“He literally says, ‘Just throw it in the area and I’ll get it,’ ” shortstop Ian Desmond said. Added second baseman Danny Espinosa: “He’s smooth. It allows your infielders to not be so conscious of making the perfect throw. Sometimes when you try to make the perfect throw, you make a bad throw.”
Among the reasons the Nationals re-signed power-hitting LaRoche to a two-year, $24 million contract this winter was his defense. Even though he is slowly snapping out of his trademark season-starting offensive slump, LaRoche, 33, hasn’t let it carry over to his defense.
“He’s got extremely soft hands and extremely good feet, and those are two skills that a good defender has to have,” Nationals General Manager Mike Rizzo said. “He’s got a very accurate throwing arm and as far as picking balls, he’s always in a good position to pick balls. That’s not an accident.”
In some ways, LaRoche hasn’t only become proficient at picking, but at everyday physics. On each throw, he rapidly factors the tendencies of every infielder, their arm slot and the resulting effect on the bounce, the force with which they threw it and whether the ball will hit grass or dirt. LaRoche then makes his best educated guess where the ball could wind up, and adjusts accordingly.
“You have to trust your eyes and be like, ‘I’ve seen this throw a lot of times and I know what it does and I’ll put my glove here and go through it,’ ” he said.
LaRoche has distinct clues on how to handle throws from each of his regular infield partners. Third baseman Ryan Zimmerman uses different arm slots — sidearm, three-quarters and over the top — and LaRoche responds to each differently. As Zimmerman battled a hurt throwing shoulder last season and has struggled through seven throwing errors following this winter’s shoulder surgery, LaRoche has been a valuable security blanket.

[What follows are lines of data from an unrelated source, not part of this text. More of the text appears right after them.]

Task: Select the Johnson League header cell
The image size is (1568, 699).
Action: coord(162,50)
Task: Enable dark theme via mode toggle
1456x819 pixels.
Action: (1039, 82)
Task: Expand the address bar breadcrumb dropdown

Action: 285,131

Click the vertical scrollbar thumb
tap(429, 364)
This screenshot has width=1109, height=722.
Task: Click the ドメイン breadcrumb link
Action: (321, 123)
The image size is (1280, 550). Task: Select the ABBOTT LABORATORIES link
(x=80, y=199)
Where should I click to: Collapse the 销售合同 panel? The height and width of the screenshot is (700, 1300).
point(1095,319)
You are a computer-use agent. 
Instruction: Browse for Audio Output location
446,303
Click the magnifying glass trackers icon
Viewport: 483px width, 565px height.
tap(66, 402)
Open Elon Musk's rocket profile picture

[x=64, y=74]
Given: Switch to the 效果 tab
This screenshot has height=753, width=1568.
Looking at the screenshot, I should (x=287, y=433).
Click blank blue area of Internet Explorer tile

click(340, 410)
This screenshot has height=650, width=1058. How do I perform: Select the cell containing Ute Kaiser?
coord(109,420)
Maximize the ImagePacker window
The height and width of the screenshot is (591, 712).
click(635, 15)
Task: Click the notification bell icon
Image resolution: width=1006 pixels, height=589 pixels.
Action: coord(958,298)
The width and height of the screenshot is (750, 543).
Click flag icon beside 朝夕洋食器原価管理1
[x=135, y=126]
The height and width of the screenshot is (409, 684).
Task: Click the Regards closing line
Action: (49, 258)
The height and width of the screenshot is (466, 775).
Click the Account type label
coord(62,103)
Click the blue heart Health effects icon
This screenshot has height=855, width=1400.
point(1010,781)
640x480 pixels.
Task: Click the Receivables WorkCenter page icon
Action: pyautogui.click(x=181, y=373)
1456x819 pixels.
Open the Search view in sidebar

“He does a little bit of everything,” Zimmerman said. “Obviously, picking. But his overall defense, fielding groundballs, starting double plays. He never panics.”
Desmond throws over the top and with so much force that in LaRoche’s eyes the bounces will always be hard, true and straight, so he simply adjusts to the height of the bounce. Espinosa, who has perhaps the team’s strongest infield arm, poses only one challenge: the angle of his position. LaRoche can’t see the incoming base runner and sometimes Espinosa has to throw across his body or sidearm, which means if the ball bounces it will do so differently because of the angle and spin.